6yo: Mommy, I hope you don’t have the doctor cut your belly open to get the baby out.
4yo: Yeah, hopefully they just do the way where they squeeze it out.
Me: I’m not sure either of you really understands how labor and delivery works.
Boss: Thank you for paying attention for this five hour meeting, I really appreciate your focus
Me: *still wondering when it’s the perfect time to tell him he has a booger in his nose* no problem
I like to wait to board the plane so the person seated next to me thinks they’ll have extra space and then I come in right before the door closes and ruin their lives
I like “found family” over “chosen family” because it makes it sound like I discovered them under a rock. like bugs. or worms
Wife: the baby needs changing
Me: I don’t know, I kinda like her
HER: my friend katie is single again
ME: so’s my buddy dave, we should set them up
HER: yes!
[later]
DAVE AND KATIE [talking to the cops]: we swear we were framed!
Being a serial killer is much like being a comedian, in that you either hit it big and get your own Netflix special, or you spend eternity popping up on shitty podcasts
Not me, adding double spaces after a period to annoy my teen.
My wife got mad at me because I got fast food without asking her if she wanted anything, so she used her flat iron to turn my curly fries into regular fries.
If he marries someone else, raises a family, and leads a very fulfilling life, maybe he’s just not that into you.
Her: I’m not like other girls
Me, knows no other girls: ah that’s good to hear
I do not want to cook the books
I do not like the charge you took
Reverse it now, end the scam
Before we hear from Uncle SamDr Seuss’s CPA
Son [doing homework]: What’s an example of a palindrome?
Me: Mom.
Son: Ugh. Fine. Mom can you give me an example of a palindrome?
Wife: Dad.
Son: OHMYGOD WHY WON’T YOU GUYS HELP ME
I lost my virginity once and lemme tell you…
NEVER. AGAIN.
We were never supposed to have this much access to stupid people’s thoughts, beliefs, and opinions.
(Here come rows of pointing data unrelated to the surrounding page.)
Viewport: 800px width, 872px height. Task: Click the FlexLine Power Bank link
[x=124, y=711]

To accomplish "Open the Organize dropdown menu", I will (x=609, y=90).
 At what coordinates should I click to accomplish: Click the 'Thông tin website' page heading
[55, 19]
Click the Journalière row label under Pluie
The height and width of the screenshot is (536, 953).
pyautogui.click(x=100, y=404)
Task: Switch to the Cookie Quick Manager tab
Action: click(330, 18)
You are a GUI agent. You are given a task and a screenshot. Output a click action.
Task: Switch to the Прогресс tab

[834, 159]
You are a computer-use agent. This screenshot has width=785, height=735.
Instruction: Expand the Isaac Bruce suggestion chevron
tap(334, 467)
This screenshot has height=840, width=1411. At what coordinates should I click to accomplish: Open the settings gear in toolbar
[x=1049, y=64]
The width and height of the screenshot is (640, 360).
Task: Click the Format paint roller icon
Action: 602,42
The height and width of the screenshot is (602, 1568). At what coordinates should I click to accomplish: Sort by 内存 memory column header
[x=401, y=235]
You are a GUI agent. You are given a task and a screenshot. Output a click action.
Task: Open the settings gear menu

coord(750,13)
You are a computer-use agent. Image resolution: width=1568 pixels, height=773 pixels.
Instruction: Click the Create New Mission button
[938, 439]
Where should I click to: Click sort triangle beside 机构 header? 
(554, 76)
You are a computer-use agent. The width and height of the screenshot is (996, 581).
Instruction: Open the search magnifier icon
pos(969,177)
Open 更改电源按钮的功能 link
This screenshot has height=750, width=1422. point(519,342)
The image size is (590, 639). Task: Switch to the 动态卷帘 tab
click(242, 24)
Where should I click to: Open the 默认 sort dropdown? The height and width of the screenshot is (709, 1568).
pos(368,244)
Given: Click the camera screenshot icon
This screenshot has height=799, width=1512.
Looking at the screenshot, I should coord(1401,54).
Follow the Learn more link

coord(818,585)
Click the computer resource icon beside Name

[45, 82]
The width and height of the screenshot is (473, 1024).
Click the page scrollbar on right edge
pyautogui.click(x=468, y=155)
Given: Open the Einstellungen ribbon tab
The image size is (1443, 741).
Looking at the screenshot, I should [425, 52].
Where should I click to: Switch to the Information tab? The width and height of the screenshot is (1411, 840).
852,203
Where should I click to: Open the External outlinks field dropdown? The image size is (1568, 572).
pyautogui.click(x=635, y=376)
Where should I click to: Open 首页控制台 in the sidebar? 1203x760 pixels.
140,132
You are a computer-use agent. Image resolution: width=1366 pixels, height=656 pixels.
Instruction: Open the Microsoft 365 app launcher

I’ve said some things, and if I could take them back I would, but if it’s not too late, I’d like my sub toasted
Salesperson: What a cute service dog! How does he help you?
Me: Pete, purse!
*Pete pees on Louis Vuitton
Me: I’ll take it for 50% off
I totally just realized that Dora the Explorer and Vlad the Impaler have the same middle name
The ancient Egyptians had strict burial requirements which may or may not have included being dug up & displayed in a museum years later.
[War Museum]
Cop: Ma’am, you called about some stolen torpedoes?
Me: Actually I said Doritos
Cop: *walks away
Me: THEY WERE COOL RANCH
People joke about being left hangin, but it’s not funny to me. My cousin died from an unrequited high five.
Me, sets my alarm for 6.30 am.
My brain: I will start to sleep at exactly 6.30 am.
Before Mississippi became a state, people measured time in Massachusettses.
Me: did you actually brush your teeth?
11: yes
Me:
11: I did!
Me:
11: just maybe not all of them
To catch chlamydia, you have to think like chlamydia.